▶ _Supplied records_:
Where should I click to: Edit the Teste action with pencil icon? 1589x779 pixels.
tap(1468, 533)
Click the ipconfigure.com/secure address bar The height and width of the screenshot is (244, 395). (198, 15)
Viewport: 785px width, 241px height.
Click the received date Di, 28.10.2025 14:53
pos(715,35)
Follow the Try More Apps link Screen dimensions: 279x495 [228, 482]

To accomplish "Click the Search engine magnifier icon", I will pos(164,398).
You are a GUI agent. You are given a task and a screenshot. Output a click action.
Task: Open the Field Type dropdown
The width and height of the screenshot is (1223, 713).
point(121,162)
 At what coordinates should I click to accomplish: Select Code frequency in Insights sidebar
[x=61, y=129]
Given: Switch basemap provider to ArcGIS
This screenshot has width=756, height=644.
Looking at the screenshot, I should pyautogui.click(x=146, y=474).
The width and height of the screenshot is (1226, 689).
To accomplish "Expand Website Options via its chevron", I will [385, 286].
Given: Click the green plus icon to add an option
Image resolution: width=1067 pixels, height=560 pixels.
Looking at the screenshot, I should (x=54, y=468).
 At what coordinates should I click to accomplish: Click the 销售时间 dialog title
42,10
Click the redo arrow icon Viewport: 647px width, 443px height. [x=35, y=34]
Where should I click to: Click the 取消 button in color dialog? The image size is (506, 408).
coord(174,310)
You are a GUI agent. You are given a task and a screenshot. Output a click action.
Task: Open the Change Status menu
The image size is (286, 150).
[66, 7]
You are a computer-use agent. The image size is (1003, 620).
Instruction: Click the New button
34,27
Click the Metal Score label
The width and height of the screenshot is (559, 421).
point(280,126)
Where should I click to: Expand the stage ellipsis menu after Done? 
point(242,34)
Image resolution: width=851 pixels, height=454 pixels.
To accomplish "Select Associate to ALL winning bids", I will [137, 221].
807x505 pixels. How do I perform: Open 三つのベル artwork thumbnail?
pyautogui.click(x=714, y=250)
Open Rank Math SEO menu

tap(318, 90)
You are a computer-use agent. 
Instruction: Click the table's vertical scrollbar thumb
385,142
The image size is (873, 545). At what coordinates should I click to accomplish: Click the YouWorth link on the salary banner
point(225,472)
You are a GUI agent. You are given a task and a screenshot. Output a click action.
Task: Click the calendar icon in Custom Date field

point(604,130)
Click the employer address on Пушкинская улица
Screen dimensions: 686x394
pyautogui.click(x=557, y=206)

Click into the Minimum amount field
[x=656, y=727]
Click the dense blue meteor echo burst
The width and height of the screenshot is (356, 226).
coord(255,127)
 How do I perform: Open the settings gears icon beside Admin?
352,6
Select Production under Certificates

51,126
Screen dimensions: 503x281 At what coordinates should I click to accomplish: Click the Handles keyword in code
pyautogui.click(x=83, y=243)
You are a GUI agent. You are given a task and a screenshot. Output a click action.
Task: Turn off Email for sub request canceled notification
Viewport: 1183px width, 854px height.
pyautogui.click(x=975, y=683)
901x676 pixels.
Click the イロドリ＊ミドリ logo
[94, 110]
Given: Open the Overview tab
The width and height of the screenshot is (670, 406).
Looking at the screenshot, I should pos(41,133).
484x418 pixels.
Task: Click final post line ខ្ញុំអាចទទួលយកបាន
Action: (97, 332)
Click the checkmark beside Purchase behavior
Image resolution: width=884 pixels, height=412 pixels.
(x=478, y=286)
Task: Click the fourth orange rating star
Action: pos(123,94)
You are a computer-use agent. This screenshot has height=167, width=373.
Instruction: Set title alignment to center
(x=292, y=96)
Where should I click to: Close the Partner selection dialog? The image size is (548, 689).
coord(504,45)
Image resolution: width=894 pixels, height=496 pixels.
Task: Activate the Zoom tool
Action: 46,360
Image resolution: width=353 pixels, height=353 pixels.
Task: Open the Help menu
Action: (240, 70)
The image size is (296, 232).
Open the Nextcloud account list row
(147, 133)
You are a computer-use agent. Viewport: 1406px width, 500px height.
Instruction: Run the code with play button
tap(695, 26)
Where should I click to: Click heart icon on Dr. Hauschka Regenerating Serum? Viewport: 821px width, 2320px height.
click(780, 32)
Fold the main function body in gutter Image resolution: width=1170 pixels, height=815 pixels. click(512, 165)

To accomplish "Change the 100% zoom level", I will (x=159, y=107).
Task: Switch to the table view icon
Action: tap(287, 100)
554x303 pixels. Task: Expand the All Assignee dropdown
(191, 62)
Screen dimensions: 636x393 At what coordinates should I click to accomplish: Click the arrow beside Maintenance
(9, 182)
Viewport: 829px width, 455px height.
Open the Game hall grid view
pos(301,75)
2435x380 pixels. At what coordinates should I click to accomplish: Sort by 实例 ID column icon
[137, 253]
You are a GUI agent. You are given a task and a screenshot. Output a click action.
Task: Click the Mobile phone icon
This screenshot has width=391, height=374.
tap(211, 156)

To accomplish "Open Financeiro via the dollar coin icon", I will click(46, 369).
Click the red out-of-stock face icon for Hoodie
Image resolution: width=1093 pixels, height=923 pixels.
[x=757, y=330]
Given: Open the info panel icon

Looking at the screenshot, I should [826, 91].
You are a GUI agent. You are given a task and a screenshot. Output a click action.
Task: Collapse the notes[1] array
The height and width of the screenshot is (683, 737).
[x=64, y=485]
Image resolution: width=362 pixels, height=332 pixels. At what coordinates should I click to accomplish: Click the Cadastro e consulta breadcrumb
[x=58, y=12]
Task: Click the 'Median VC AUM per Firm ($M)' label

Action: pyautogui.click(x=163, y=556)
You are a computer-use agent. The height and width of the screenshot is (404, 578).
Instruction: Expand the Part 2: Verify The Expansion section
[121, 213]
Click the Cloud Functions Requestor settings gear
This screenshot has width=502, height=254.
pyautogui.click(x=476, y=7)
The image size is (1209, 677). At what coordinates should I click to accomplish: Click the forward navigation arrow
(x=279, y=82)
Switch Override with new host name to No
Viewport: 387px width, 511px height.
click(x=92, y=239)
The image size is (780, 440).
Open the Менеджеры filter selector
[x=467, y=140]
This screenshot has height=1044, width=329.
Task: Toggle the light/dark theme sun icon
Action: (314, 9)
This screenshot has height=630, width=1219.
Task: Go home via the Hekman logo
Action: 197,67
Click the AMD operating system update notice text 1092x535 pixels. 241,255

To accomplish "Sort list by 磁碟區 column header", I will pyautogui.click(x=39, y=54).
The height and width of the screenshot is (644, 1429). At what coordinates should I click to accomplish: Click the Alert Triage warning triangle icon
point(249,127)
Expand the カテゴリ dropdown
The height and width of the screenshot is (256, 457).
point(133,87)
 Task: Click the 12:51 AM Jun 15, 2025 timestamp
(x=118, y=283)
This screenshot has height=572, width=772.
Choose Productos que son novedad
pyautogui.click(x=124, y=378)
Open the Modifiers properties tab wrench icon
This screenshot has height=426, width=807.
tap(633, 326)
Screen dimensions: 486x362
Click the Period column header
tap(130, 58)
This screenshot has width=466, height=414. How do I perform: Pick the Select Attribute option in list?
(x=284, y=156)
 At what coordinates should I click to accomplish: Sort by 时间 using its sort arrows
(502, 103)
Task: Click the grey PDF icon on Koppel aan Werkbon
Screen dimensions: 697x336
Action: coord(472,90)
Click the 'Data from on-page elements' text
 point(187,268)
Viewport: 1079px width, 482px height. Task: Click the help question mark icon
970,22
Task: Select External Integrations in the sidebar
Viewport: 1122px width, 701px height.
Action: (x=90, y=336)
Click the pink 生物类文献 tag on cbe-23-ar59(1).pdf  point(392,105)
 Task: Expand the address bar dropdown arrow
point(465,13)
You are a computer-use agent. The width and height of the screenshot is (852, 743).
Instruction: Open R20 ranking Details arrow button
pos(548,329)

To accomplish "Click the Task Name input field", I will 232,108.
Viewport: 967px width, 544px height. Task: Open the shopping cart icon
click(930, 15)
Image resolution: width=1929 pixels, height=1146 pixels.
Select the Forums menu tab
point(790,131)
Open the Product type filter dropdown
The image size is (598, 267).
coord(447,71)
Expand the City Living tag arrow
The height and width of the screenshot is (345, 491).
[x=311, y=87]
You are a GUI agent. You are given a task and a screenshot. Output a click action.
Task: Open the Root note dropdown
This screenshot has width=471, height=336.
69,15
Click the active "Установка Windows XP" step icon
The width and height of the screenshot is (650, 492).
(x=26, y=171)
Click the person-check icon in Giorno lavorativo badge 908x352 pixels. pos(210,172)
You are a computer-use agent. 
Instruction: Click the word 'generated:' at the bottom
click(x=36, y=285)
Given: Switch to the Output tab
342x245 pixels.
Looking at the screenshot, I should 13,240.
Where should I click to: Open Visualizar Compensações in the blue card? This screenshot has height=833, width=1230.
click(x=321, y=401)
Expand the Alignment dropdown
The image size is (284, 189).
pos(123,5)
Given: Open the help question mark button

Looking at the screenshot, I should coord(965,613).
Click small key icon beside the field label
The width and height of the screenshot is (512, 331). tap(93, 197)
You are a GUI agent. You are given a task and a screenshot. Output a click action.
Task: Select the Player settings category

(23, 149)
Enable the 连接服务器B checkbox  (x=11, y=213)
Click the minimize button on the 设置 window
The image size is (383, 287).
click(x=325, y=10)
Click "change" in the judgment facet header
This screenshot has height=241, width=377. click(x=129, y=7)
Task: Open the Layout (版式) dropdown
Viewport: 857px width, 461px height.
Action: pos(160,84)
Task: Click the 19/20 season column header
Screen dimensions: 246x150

▶ _What to produce_: Copy every line of the entries above in which "computer" occurs.

▶ _Task solution_:
You are a computer-use agent. The image size is (1003, 620).
You are a computer-use agent. 
You are a computer-use agent. This screenshot has height=167, width=373.
You are a computer-use agent. Viewport: 1406px width, 500px height.
You are a computer-use agent. The height and width of the screenshot is (404, 578).
You are a computer-use agent. The width and height of the screenshot is (852, 743).
You are a computer-use agent. 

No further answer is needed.